ASSIGNMENT:
Exactly the lines from the one containing "Image resolution: width=1024" through the final line of the data below, with pictures omitted, make up the answer.

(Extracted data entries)
Start of Block
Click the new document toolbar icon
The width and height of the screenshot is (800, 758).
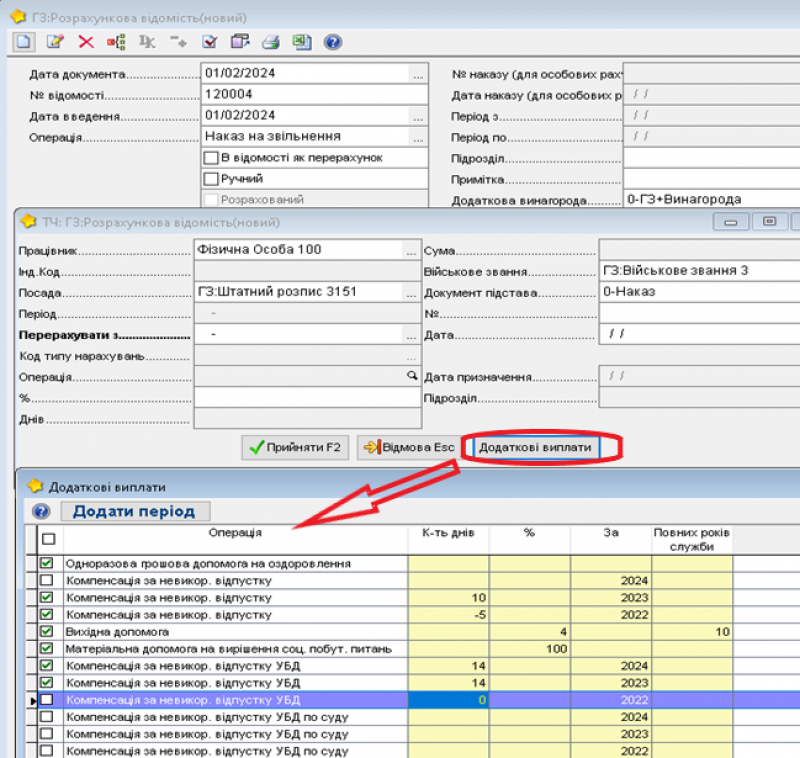pyautogui.click(x=24, y=42)
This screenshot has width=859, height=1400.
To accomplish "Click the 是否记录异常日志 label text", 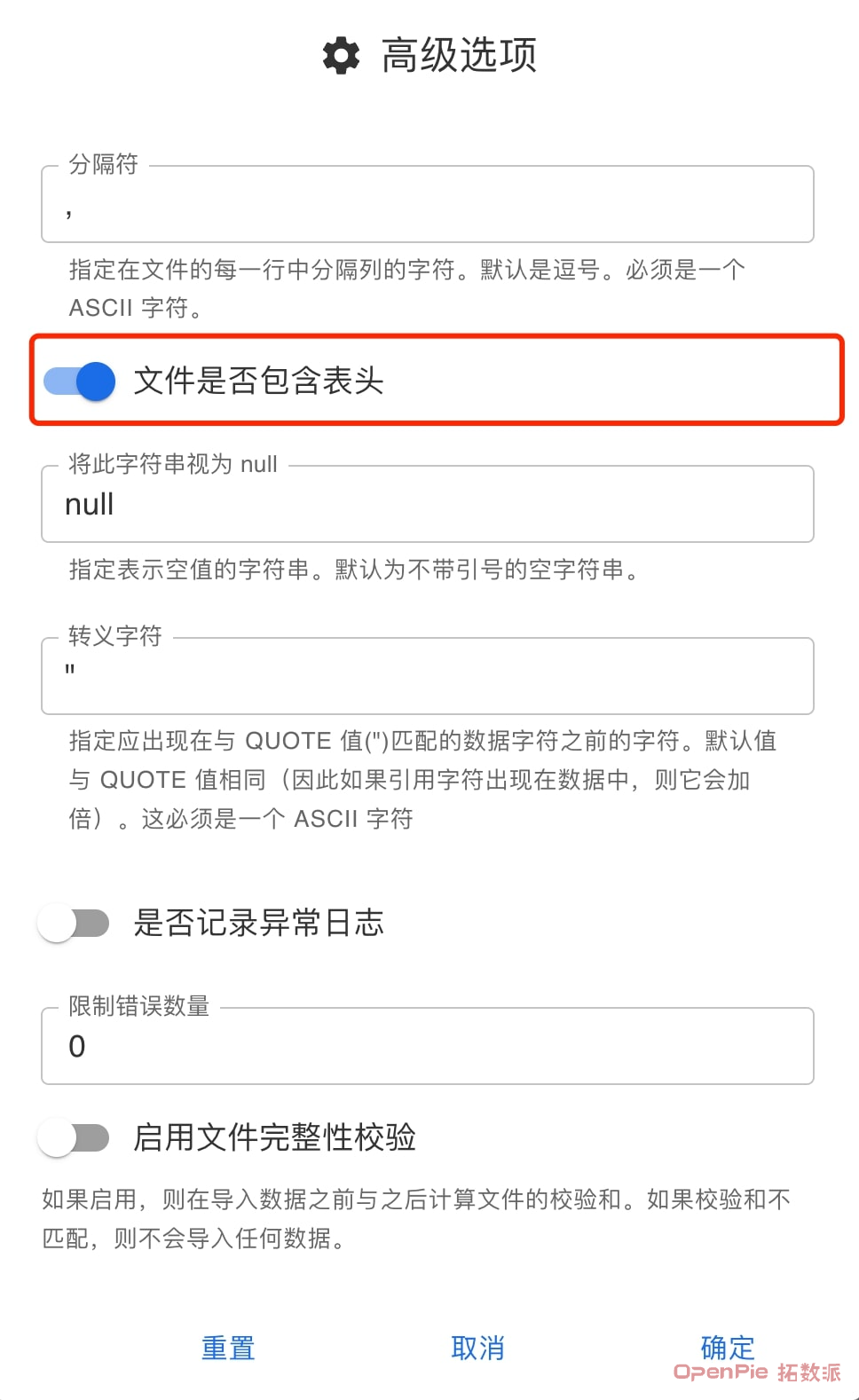I will coord(258,923).
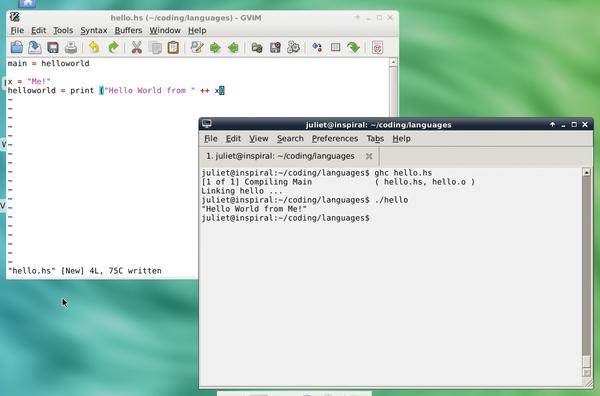Image resolution: width=600 pixels, height=396 pixels.
Task: Open the Syntax menu in GVIM
Action: point(94,30)
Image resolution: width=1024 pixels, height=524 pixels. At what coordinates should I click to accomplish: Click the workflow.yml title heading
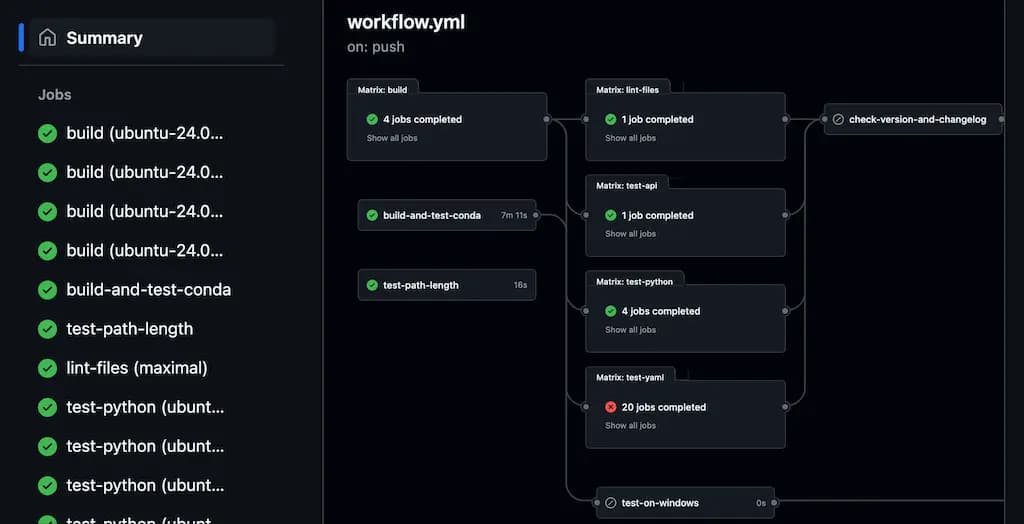pos(406,21)
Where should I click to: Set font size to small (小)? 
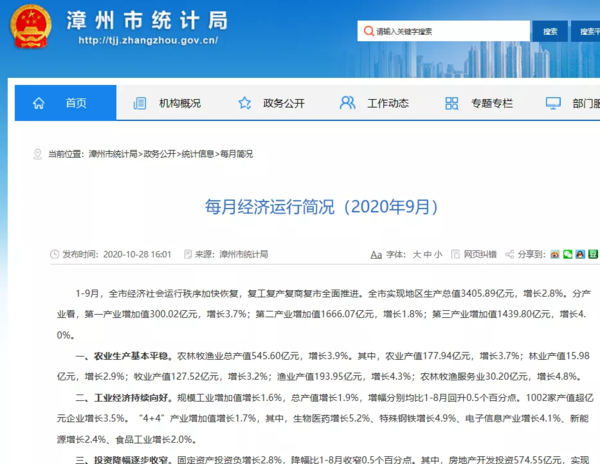click(438, 255)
End of Block
WRITTEN RESPONSE:
Image resolution: width=1024 pixels, height=524 pixels. At what coordinates should I click to accomplish: Click the workflow.yml title heading
pos(406,21)
Where should I click to: Set font size to small (小)? 
click(438, 255)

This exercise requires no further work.